Il nome di Perri era finito nell’inchiesta “Andromeda” (QUI) eseguita nel 2015 dalla Dda di Catanzaro e nel cui ambito lo stesso fu arrestato (QUI) poiché gli si contestava, in particolare, collegamenti con la cosca lametina dei Iannazzo-Giampà.
Quanto al reato di tentate lesioni volontarie, l’accusa aveva ipotizzato che l’imprenditore avesse chiesto alla cosca alla quale si riteneva facesse riferimento, di gambizzare il fratello, una punizione per dei contrasti che avrebbero diviso i due.
Nell’ambito dello stesso procedimento, poi, oltre a Perri sono stati assolti altri tre imputati, per altri due è stato invece deciso il proscioglimento, ed altrettanti sono stati condannati.
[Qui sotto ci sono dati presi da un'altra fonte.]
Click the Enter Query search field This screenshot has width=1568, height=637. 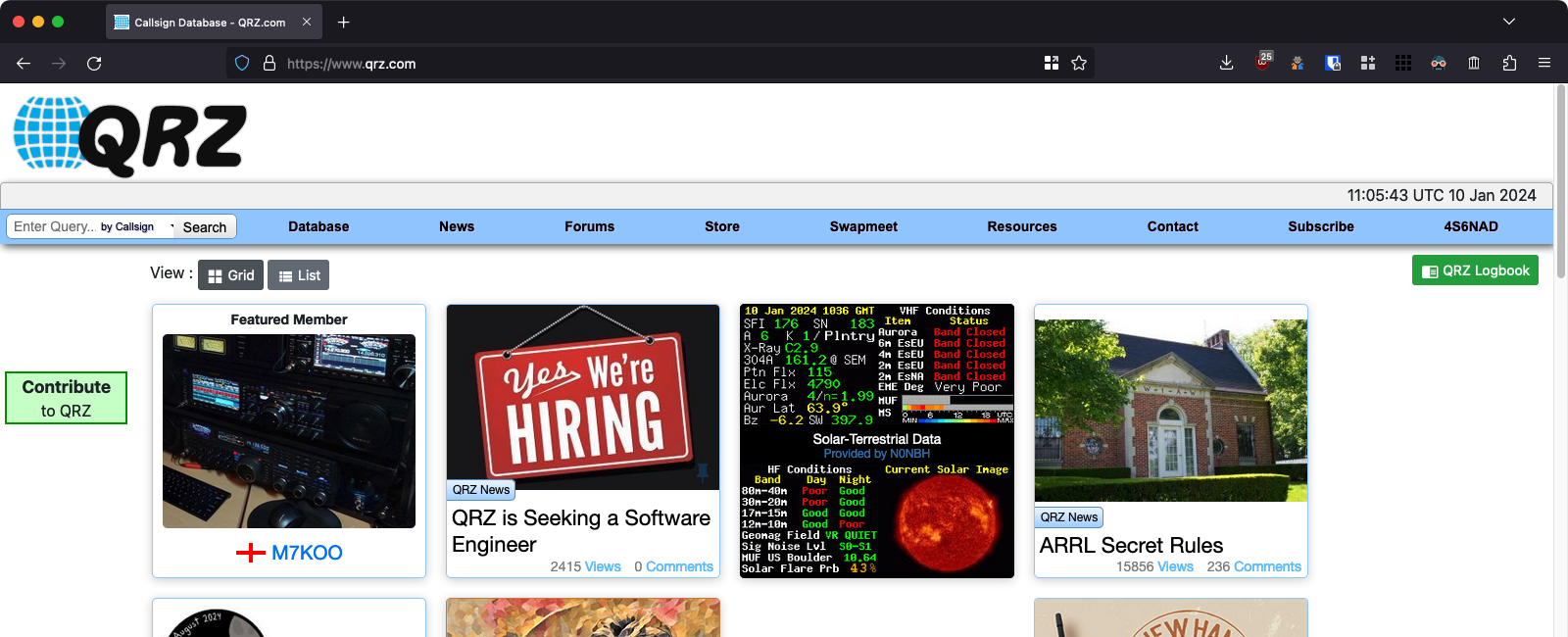coord(54,226)
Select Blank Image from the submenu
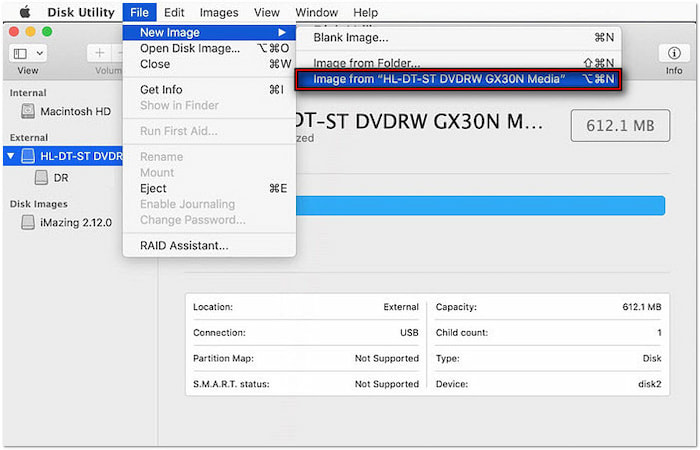Viewport: 700px width, 450px height. (351, 38)
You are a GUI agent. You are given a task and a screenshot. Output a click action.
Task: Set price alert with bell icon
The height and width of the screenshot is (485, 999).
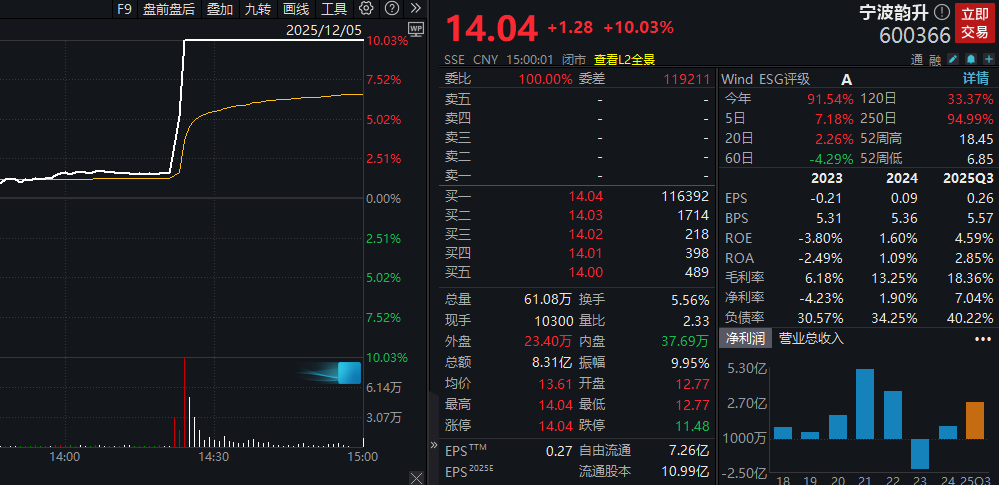[x=970, y=59]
Quanto a quest’ultimi si tratta in particolare di Vincenzo Bonaddio, a cui sono stati inflitti 9 anni e 7mila euro di multa e l’interdizione da pubblici uffici per 5 anni; e Vasyl Koval, la cui pena è stata invece di 4 anni, 11mila euro di multa e l’interdizione da pubblici uffici per 5 anni, mentre è stato assolto per un’altra imputazione.
Assolti, infine, oltre a Perri, Rocco Tavella, Mariantonia Santoro e Nadia Iannate, per i quali la stessa accusa ne aveva chiesto l’assoluzione.